Task to carry out » In the records below, please retype word for word every line from the one containing "Click the 退出登录" through the final one, both included, and nothing else.

(Information begins)

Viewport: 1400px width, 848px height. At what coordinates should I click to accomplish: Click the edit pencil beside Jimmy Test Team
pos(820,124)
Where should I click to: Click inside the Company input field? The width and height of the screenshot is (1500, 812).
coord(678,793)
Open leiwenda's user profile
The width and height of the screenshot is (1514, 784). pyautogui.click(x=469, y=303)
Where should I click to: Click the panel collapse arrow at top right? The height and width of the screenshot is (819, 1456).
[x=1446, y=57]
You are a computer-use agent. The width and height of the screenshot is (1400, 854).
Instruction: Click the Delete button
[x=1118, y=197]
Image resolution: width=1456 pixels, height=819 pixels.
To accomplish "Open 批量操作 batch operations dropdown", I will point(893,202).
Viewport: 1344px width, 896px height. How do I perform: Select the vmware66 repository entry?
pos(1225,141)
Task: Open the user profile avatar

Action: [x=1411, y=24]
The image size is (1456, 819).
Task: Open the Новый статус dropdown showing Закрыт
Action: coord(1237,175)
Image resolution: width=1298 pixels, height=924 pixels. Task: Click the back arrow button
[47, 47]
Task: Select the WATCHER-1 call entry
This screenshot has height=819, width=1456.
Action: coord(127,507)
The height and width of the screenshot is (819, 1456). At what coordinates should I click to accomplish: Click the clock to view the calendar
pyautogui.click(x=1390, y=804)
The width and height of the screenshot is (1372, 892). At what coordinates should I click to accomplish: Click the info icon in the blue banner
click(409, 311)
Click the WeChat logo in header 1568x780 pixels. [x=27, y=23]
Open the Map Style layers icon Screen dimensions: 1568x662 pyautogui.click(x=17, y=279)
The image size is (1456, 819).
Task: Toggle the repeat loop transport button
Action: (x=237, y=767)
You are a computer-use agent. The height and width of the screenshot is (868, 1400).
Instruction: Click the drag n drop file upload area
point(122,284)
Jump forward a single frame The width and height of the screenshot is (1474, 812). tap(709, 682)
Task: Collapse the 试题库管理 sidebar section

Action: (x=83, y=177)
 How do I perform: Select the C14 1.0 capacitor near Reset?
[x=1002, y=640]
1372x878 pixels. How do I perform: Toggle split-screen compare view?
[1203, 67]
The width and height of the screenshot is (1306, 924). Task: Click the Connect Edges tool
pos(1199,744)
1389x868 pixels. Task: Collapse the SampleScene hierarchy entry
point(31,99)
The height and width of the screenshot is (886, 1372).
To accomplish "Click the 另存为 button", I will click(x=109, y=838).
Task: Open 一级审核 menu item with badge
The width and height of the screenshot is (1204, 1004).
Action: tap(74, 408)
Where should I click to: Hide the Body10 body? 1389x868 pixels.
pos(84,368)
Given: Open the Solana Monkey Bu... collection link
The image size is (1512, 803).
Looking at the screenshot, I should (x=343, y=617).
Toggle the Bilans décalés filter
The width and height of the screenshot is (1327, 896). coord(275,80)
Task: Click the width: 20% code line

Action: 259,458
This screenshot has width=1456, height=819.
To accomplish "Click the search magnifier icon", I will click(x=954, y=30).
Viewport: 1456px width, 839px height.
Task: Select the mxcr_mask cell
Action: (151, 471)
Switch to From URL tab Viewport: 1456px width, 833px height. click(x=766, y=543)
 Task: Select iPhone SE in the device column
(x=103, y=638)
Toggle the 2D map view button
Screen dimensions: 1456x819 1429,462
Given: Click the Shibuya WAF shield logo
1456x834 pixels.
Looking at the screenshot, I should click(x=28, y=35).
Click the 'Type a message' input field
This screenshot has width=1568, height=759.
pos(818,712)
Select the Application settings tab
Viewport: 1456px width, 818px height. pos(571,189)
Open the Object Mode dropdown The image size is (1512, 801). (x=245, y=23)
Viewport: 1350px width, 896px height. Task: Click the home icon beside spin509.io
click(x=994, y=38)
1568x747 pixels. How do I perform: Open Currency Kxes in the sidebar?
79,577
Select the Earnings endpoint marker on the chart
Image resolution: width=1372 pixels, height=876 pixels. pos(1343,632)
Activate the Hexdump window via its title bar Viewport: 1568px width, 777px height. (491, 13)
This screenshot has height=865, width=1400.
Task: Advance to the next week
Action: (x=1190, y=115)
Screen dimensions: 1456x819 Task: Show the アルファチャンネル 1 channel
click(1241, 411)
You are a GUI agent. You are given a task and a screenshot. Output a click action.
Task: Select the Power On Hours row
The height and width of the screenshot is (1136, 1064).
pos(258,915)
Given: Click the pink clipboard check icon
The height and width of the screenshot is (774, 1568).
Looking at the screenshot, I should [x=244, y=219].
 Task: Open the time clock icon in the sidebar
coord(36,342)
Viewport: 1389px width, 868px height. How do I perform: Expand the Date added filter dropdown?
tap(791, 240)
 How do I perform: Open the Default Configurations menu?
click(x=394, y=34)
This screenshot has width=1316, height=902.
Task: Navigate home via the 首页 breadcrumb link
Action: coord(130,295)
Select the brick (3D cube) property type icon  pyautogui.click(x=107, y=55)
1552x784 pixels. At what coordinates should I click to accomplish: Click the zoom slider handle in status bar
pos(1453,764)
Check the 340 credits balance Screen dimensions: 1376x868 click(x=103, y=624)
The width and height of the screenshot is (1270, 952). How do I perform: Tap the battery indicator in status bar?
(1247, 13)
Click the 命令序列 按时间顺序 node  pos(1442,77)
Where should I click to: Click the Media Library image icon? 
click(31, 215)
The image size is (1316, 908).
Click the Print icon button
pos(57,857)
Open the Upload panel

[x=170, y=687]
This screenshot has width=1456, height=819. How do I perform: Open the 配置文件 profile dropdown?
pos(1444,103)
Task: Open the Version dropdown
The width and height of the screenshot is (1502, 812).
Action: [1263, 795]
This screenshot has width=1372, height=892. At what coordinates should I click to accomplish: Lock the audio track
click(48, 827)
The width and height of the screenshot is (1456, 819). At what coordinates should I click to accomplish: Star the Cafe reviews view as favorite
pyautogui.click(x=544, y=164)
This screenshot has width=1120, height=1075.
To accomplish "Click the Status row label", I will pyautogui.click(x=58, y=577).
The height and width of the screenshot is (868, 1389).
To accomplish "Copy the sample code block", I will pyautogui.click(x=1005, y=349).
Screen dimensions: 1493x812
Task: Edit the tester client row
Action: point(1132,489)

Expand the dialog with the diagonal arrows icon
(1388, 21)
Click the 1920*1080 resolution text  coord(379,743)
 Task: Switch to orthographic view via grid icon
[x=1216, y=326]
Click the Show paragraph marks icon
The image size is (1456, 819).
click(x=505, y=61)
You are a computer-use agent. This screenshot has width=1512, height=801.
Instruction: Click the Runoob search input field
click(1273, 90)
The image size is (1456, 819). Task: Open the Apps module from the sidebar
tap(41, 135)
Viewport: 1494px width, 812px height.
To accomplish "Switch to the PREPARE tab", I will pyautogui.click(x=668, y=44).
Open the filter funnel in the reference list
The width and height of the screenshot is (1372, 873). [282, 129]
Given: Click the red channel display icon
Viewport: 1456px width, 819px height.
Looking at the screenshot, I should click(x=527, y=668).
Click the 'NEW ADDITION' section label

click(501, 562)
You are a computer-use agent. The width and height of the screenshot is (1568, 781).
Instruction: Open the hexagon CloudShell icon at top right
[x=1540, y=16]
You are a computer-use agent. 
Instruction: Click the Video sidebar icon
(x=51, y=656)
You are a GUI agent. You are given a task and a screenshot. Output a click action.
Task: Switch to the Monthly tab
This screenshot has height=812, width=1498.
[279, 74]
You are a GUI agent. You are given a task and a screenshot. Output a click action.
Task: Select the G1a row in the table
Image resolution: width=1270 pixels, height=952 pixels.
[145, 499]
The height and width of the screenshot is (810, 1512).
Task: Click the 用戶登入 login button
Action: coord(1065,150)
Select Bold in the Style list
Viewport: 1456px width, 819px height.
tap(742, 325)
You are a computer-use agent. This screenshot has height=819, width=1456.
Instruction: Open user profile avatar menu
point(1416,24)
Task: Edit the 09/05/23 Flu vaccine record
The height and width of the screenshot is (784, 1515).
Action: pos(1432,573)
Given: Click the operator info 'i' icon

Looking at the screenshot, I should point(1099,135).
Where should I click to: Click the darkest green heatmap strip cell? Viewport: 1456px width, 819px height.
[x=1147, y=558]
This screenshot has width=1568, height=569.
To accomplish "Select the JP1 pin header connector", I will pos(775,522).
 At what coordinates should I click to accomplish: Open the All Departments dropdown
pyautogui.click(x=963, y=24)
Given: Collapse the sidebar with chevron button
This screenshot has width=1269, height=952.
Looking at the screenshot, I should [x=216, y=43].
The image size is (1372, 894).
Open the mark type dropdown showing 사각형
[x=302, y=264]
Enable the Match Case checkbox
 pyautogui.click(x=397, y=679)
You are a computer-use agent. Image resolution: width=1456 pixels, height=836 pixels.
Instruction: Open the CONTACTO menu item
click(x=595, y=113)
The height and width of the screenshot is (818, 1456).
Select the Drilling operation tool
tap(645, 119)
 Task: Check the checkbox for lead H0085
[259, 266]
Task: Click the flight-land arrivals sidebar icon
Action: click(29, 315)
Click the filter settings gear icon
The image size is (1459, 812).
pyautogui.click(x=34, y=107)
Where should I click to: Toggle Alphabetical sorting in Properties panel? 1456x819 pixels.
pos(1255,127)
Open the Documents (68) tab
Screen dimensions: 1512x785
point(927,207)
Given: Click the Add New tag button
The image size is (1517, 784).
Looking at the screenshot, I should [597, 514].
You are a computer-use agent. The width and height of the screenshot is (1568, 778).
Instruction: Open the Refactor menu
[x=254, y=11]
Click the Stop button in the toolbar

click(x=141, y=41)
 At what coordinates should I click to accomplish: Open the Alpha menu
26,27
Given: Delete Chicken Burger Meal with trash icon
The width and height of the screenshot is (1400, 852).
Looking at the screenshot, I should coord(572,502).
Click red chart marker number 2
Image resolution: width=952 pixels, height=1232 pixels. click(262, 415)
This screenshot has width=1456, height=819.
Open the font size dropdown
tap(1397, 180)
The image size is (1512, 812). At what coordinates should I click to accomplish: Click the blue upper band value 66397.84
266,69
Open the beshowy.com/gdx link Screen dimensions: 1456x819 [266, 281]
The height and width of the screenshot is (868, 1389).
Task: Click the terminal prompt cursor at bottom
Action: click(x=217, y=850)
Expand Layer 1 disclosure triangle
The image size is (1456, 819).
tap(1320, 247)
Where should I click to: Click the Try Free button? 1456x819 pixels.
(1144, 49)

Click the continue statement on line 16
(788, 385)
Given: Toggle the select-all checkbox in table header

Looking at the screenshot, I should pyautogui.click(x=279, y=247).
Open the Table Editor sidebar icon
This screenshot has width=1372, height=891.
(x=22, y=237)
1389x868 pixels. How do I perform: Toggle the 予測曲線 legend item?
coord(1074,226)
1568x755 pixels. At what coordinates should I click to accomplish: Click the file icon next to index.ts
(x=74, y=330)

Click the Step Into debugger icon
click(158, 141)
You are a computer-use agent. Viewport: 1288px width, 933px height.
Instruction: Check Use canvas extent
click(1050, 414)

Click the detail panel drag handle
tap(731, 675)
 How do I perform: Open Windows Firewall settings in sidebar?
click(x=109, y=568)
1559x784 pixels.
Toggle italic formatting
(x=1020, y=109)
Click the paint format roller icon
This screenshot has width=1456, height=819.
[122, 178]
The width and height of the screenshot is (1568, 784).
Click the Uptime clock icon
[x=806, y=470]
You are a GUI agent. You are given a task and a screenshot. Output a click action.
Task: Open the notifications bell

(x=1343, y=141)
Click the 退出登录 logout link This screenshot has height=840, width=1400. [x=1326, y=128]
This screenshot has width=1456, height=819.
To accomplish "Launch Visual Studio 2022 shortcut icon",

(Information ends)

Solution to the problem »
Click the 退出登录 logout link This screenshot has height=840, width=1400. [x=1326, y=128]
This screenshot has width=1456, height=819.
To accomplish "Launch Visual Studio 2022 shortcut icon",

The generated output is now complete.